# [Task requirements]
From the line containing "Viewport: 826px width, 732px height." through the last line of the records below, output every line exactly as it appears, but leave out the pictures.

****

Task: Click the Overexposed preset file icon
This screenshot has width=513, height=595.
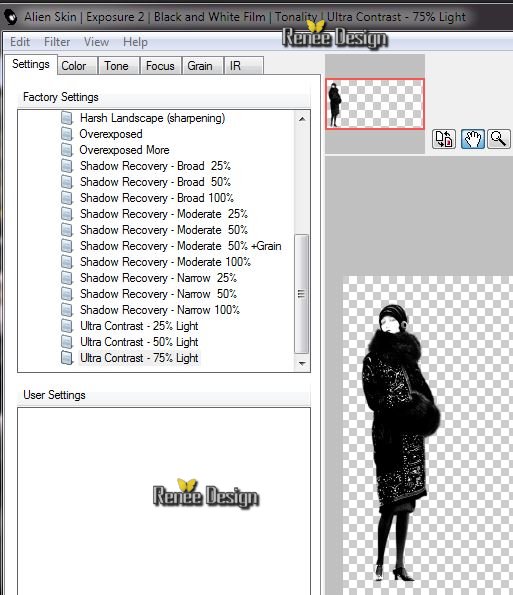Action: pyautogui.click(x=67, y=134)
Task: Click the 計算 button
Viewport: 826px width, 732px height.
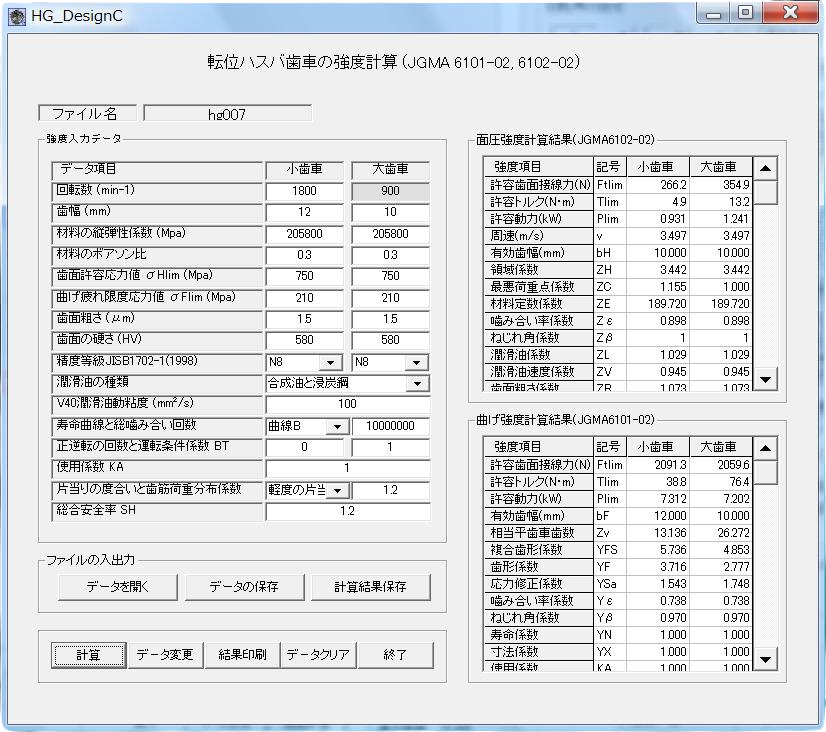Action: coord(88,655)
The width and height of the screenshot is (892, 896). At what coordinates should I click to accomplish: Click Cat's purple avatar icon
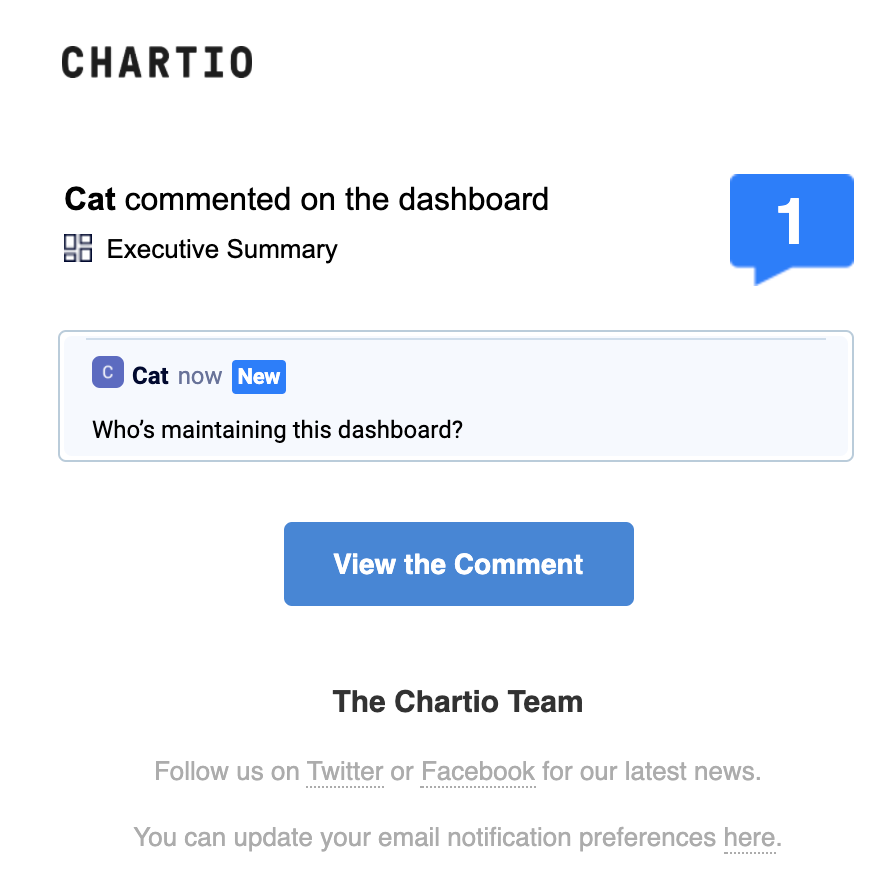click(x=107, y=373)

****

# [Task output]
Viewport: 826px width, 732px height.
Action: coord(88,655)
The width and height of the screenshot is (892, 896). At what coordinates should I click to accomplish: Click Cat's purple avatar icon
click(x=107, y=373)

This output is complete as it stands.